**Text**
# # #
Tips for Working With Divorce Lawyers

Picking the right divorce attorney is a critical decision. Divorce lawyers are your guides through the legal system. They are your teachers about your legal rights and obligations. At a time when you’re not in your peak decision-making form, you have many important questions to answer when you’re finding a divorce attorney. Should you get a shark who can duke it out in court? If you and your ex feel you can separate amicably, do you even need a lawyer? If you’re already separated, will you ever need your lawyer again? What do you need to know about working with them effectively?

I am not a lawyer myself, but I have definitely been a client. In my divorce I was in the legal system off and on for almost three years, including almost a year of mediating my separation agreement. I’ve encountered many wonderful lawyers, and many not so wonderful lawyers. It’s important you find a legal professional that views you as a human being with a family, not just as a case.

Here are some important things to bear in mind when you’re working with a divorce lawyer.

You Are the Quarterback

While lawyers are a part of your divorce team, you must be the quarterback. It’s like when you are renovating a home. You can hire an architect, a designer, a contractor and a painter who all have their expertise to bring. But ultimately, you’re the one who has to wake up in the morning and live in the house. Your lawyer may have a lot of answers for you, but you need to be the ultimate decision-maker and call the shots.

Most Lawyers Are Trained as Gladiators

The legal system is adversarial and pits one party against the other. Many lawyers are trained with the “us vs. them” mindset. Particularly if you have children together, you’ll need to consider how you can have a long-term, hopefully cooperative, relationship with your former partner long after the case is over. Make sure that your lawyer understands your long-term goals as well.

Trust your Gut

Pay attention to your own intuition when selecting a lawyer. Does the lawyer speak English or legalese? How well does the lawyer listen? How about answering the question you actually asked? Can you trust him? Will the lawyer be available to answer your calls in a timely way? What is the lawyer’s track record of going to court or not? Is she a family law specialist? You’re entrusting your lawyer with so much, it’s important the lawyer values you as a person, not just as another file.

Think Outside the Box

There are options for working out the details of your divorce other than going to court. Think outside the courtroom box and consider divorce mediation or collaborative law. In divorce mediation, you work with a trained mediator who acts as a neutral third party to negotiate details of your agreement with you. Each party will have their own lawyer. In a mediation, you and your ex work together with a divorce mediator to hammer out a deal, going back to your lawyers to get legal advice on your solutions and how best to craft your solutions in your agreement.

In a collaborative arrangement, both lawyers work side-by-side with their clients to create agreement. Other related professionals, like financial planners, divorce coaches or therapists and parenting advocate can be part of the collaborative team. The intention upfront of all parties is to settle the divorce out of court. In fact, both lawyers must sign an agreement that if they are not able to reach an agreement, they cannot represent their clients in any future court proceedings.

Instead of their incentive being to drag the process out, collaborative lawyers have an incentive to reach agreement. The collaborative process offers a more respectful and humane way to end your marriage, and fortunately more and more clients are finding out about it and looking for attorneys with specialized collaborative training.

Getting divorced and navigating the legal system isn’t easy and can be overwhelming. It’s worth the time and energy upfront to find the right divorce lawyer for you who can be part of the solution, and not part of the problem.
# # #
**Extracted entries**

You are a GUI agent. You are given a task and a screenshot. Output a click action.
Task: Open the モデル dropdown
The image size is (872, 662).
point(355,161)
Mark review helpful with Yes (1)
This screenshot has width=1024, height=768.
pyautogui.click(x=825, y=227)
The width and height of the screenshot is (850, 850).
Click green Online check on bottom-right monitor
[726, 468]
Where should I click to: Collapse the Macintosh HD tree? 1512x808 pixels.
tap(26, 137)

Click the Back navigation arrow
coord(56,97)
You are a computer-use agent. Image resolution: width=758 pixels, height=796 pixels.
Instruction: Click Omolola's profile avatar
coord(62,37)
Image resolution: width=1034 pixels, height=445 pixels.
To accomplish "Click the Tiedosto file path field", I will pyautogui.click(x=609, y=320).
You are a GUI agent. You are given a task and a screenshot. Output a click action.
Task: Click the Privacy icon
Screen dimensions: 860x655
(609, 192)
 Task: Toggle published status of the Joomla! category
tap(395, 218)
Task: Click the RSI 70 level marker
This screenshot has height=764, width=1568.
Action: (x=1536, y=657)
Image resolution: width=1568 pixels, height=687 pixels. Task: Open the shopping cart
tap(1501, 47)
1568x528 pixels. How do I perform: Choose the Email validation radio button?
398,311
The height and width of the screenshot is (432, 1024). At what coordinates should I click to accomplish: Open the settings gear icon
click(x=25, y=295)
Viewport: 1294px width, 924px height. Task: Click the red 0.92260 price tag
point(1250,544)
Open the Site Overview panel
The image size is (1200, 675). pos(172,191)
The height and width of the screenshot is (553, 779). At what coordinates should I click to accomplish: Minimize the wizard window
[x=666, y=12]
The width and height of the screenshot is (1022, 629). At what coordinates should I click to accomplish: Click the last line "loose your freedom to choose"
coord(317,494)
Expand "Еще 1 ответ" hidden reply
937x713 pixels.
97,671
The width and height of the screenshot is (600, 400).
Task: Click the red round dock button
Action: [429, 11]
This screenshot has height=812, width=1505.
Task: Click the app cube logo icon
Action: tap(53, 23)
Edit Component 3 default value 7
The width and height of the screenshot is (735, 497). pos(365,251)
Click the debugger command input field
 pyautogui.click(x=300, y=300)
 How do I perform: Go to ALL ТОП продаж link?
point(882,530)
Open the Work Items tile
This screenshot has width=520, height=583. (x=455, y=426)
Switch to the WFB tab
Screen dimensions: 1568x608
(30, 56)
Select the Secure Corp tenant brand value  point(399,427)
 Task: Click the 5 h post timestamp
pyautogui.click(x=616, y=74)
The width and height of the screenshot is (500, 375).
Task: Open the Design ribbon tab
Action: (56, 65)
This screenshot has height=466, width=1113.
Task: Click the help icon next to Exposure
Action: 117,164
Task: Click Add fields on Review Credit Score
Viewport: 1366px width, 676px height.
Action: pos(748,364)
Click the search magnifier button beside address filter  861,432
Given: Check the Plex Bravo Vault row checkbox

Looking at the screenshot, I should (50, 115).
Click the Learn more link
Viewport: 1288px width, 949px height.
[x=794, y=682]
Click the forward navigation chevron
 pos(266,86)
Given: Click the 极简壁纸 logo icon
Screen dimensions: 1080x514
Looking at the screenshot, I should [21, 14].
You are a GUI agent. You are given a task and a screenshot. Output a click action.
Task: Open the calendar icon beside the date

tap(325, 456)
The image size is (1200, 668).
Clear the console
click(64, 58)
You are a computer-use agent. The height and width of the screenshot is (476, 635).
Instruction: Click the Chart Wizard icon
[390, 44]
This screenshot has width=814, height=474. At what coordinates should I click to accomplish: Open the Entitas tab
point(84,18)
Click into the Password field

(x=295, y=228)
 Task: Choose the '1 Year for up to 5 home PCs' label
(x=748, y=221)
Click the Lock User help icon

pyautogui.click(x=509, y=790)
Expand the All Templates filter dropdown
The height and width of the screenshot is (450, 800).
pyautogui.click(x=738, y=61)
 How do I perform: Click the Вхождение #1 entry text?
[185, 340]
# # #
**Work order 1**
According to the article on divorce lawyers, how long was the writer in the legal system during the divorce?
**Work order 2**
Repeat word for word the stretch of the article on divorce lawyers from "In a collaborative" through "specialized collaborative training.".
The records aren't needed for this work.

**Your solution 1**
Off and on for almost three years.

**Your solution 2**
In a collaborative arrangement, both lawyers work side-by-side with their clients to create agreement. Other related professionals, like financial planners, divorce coaches or therapists and parenting advocate can be part of the collaborative team. The intention upfront of all parties is to settle the divorce out of court. In fact, both lawyers must sign an agreement that if they are not able to reach an agreement, they cannot represent their clients in any future court proceedings.

Instead of their incentive being to drag the process out, collaborative lawyers have an incentive to reach agreement. The collaborative process offers a more respectful and humane way to end your marriage, and fortunately more and more clients are finding out about it and looking for attorneys with specialized collaborative training.